Fr. Ian Ker: Doctor Newman

Fr. Ian Ker:

In today’s secular world, where holding even basic Christian moral convictions is regarded as “extremist” and therefore by definition irrational, Newman is a powerful champion of the reasonableness of faith. Indeed, he is himself one of the great Christian apologists, who continued his defence of Christianity as a Catholic in his philosophical magnum opus, the Grammar of Assent.
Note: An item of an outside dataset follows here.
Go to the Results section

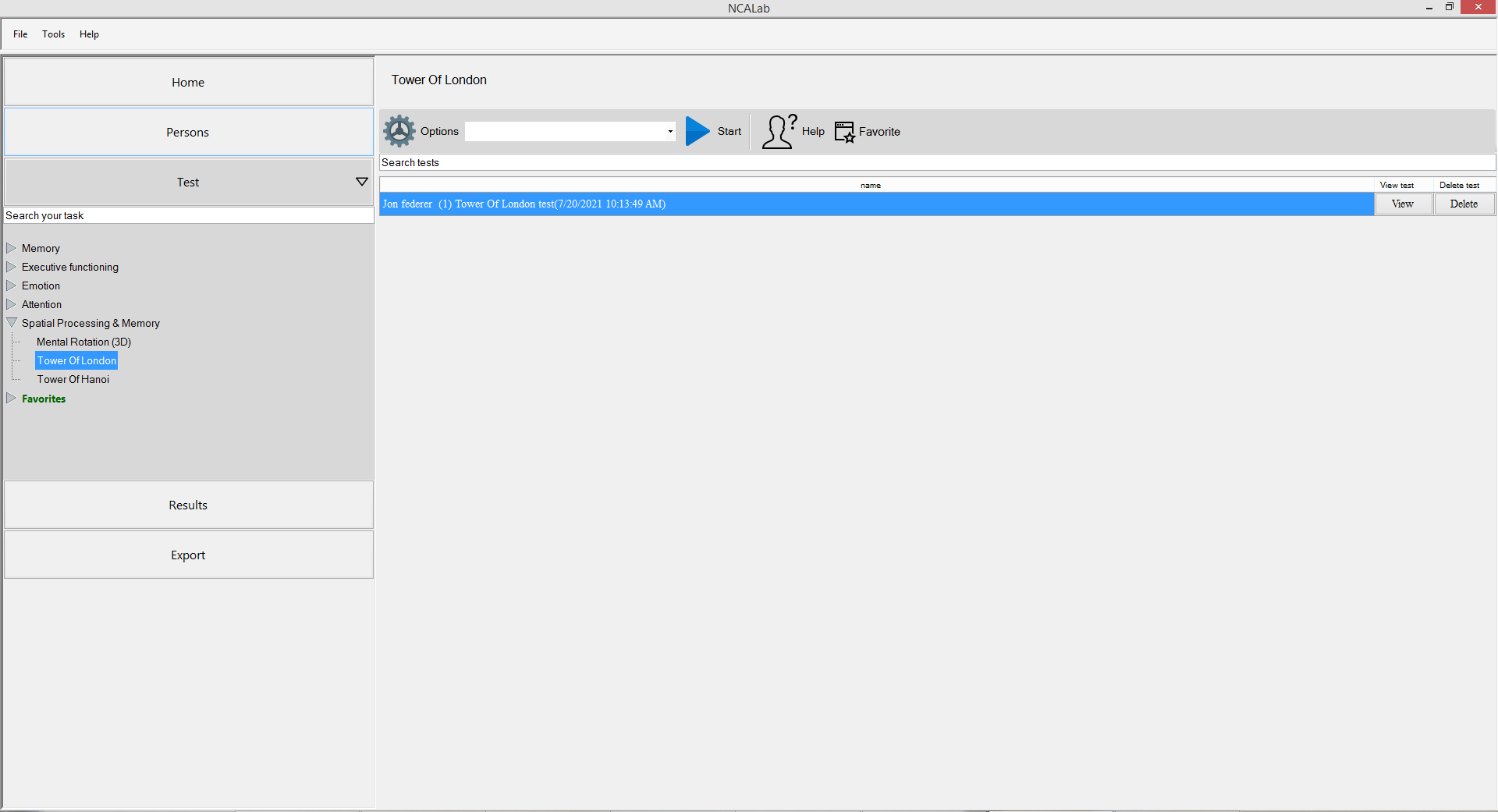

The canonisation is also significant in that it opens the way to the Church’s recognition of Newman the theologian as a “Doctor of the Church”. Often called “the Father of Vatican II”, he is surely the counterpart in the post-conciliar Church of St Robert Bellarmine, the Doctor par excellence of the Tridentine Church.


And this:


And, still more from a few years back, 2010 to be exact:


(Fr. Beaumont), who wrote the official biography of the cardinal beatified Sunday by Benedict XVI, noted that “all the Popes since Pius XII hoped to see Newman canonized and declared a doctor of the Church.”

“It is also Benedict XVI’s fervent wish,” Father Beaumont stated. “He has also expressed it, discreetly, in his conversation with journalists in the plane and in his homily during the beatification.”
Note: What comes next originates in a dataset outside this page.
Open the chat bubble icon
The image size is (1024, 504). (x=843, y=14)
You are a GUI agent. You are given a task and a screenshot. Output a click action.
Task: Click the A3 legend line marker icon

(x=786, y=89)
In the conversation with journalists on board the papal plane en route to the United Kingdom, Benedict XVI said of Blessed John Henry Newman, “He is a figure of a doctor of the Church for us and for all, and a bridge between Anglicans and Catholics.”
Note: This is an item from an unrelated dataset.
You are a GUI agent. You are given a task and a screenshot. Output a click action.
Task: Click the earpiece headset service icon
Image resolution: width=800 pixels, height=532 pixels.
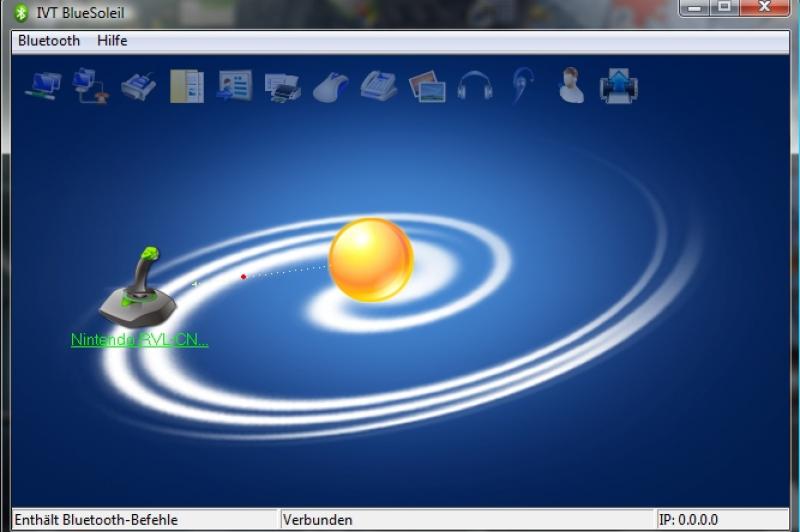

Father Beaumont explained that “on declaring certain saints ‘Doctors of the Church,’ the Church acknowledges in their teaching […] a particular authority for all the faithful.”

He expressed confidence that “Newman will one day join the small group of 30 men and three women who have that status.”

Furthermore, the priest told ZENIT that “it was clear that for the Holy Father, Newman’s beatification was but a stage to something else.”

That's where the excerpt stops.